AIM OF THE TASK
In the text below on the race for Democratic National Committee chair, output word for word the passage that begins at the words "One leading candidate" and stops after "President Joe Biden.".

PASSAGE TO READ
==========

Saturday, February 25, 2017

One of the best "what it is all about" items online, the thumb on the scale, the dirty tricks narrative, it's all there.

Will a dirty tricks narrative spin-master be a leopard changing spots, or a same later, as has been?

Published on Tuesday, February 21, 2017 by Common Dreams
The Stakes in the Race for Democratic National Committee Chair
by Tom Gallagher


One leading candidate for Democratic National Committee Chair recently said, "We heard loudly and clearly yesterday from Bernie supporters that the process was rigged and it was. And you've got to be honest about it. That's why we need a chair who is transparent." In a contest as hotly contested as the race for DNC Chair currently is, you expect this sort of talk. Only thing is, the statement didn’t come from Minnesota Representative Keith Ellison, the DNC candidate who supported Sanders in the presidential nomination race. This was actually Thomas Perez talking – who supported Hillary Clinton, served as Secretary of Labor in Barack Obama’s cabinet and has been endorsed by former Vice President Joe Biden.

==========

INFORMATION SUPPLIED
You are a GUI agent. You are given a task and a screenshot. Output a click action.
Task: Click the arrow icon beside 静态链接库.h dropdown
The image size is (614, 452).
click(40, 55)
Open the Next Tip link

==========

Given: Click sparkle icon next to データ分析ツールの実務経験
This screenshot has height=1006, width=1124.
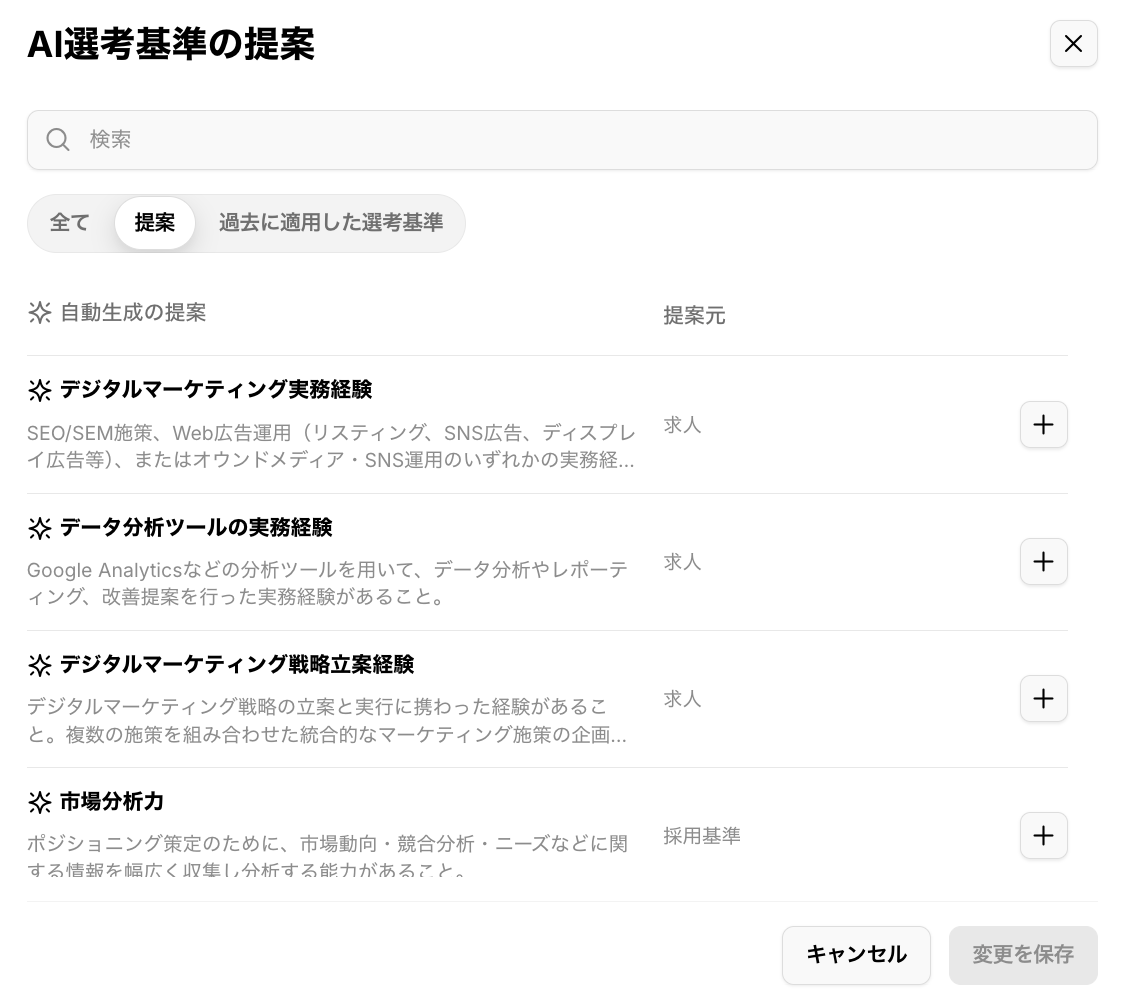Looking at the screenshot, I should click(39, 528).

==========

SOLUTION FOR THIS PROBLEM
One leading candidate for Democratic National Committee Chair recently said, "We heard loudly and clearly yesterday from Bernie supporters that the process was rigged and it was. And you've got to be honest about it. That's why we need a chair who is transparent." In a contest as hotly contested as the race for DNC Chair currently is, you expect this sort of talk. Only thing is, the statement didn’t come from Minnesota Representative Keith Ellison, the DNC candidate who supported Sanders in the presidential nomination race. This was actually Thomas Perez talking – who supported Hillary Clinton, served as Secretary of Labor in Barack Obama’s cabinet and has been endorsed by former Vice President Joe Biden.